My decision to make contact with the other side—the Azeri side—came shortly after clashes erupted on the Artsakh (Nagorno-Karabagh) Line of Contact (LoC) in April 2016. I was living and working in Armenia at the time and I was utterly shaken by the possibility of war.

As an American, I’d never felt close to or threatened by warfare—a strange notion, considering I hail from one of the most militant and aggressive countries in the world. For many Americans, who are geographically alienated from the battles they fight abroad, war is little more than a newspaper headline, or the price of a tank of gas; but in countries like Armenia and Azerbaijan, where military service is a requirement for all men, it’s an inescapable, existential threat.

A military parade at the 25th anniversary celebrations of Armenia’s independence from the Soviet Union (Photo: Karine Vann)

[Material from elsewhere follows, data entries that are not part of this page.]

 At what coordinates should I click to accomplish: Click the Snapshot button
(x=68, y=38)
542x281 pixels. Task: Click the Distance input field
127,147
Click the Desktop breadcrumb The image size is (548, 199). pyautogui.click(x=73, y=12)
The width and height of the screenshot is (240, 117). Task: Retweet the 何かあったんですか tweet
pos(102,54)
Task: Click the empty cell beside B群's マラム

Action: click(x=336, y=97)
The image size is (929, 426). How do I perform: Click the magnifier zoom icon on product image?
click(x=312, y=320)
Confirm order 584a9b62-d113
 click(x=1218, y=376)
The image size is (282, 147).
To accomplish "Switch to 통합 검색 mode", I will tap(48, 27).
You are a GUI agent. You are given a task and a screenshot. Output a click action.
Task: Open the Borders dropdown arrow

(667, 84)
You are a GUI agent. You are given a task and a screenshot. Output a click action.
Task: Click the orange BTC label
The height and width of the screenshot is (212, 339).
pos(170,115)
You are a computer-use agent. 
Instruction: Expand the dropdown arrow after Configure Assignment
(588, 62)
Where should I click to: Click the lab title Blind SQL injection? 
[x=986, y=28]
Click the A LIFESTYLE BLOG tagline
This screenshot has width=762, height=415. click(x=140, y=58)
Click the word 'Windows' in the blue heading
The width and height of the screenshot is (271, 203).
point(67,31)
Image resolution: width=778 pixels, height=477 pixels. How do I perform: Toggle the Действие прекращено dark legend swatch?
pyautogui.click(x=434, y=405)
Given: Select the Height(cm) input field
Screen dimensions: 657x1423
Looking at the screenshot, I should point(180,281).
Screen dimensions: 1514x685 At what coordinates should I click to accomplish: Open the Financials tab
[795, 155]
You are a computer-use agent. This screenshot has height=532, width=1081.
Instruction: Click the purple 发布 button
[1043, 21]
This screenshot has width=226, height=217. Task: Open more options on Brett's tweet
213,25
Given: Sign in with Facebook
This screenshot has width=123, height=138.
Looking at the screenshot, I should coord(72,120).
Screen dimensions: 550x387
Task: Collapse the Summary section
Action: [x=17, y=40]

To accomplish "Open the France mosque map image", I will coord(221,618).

Immediately after the violence on the front lines, my social media feed was ablaze with nationalist rhetoric from my Armenian network. All around me, the air seemed thick with tension. I couldn’t concentrate on my work, and would spend hours digging through news coverage of the events, trying to understand: Would we soon be at war with Azerbaijan?

Armenian sources were insufficient in providing the Azeri side of things, which I desperately wanted, in order to know if the threat of war was real. And because I only speak Armenian and English (not Russian), the only international coverage I was able to access came from the English-speaking West, but I was dissatisfied with that, too.

There was, generally speaking, a worrying dearth of commentary from ethnic Azerbaijani specialists, and I came to realize that, for my own peace of mind, I didn’t want official statements. I wanted local perspectives on the ground. I wanted to know what the social media newsfeed of someone who is just like me—but Azeri—looked like at that moment.

My vision crystallized at the realization: I had never met an ethnic Azeri in my entire life, to whom I could pose such a question. I began sifting through my contacts, trying to find anyone with an Azeri friend who might be willing to speak with me.  

I first made contact with Avaz Hasanov, a veteran peacebuilder based in Baku, well-versed in the diplomatic process, whom I had found cited in an article on the news site JAMNews (a publication which translates all its articles into Armenian, Azeri, Georgian, English, and Russian). To my relief, Hasanov expressed severe doubt about the likelihood of war from the Azerbaijani side, and my conversation with him, which was published in Hetq in June 2016, yielded a valuable glimpse into frustration felt by many peacebuilders about the disintegration of Azerbaijan’s NGO sector.

Avaz Hasanov (Photo: Voice of America)

But as we spoke about the future of the conflict, and about young people in Azerbaijan, I sensed a disconnect. There was a generation-gap lurking beneath the surface of our conversation.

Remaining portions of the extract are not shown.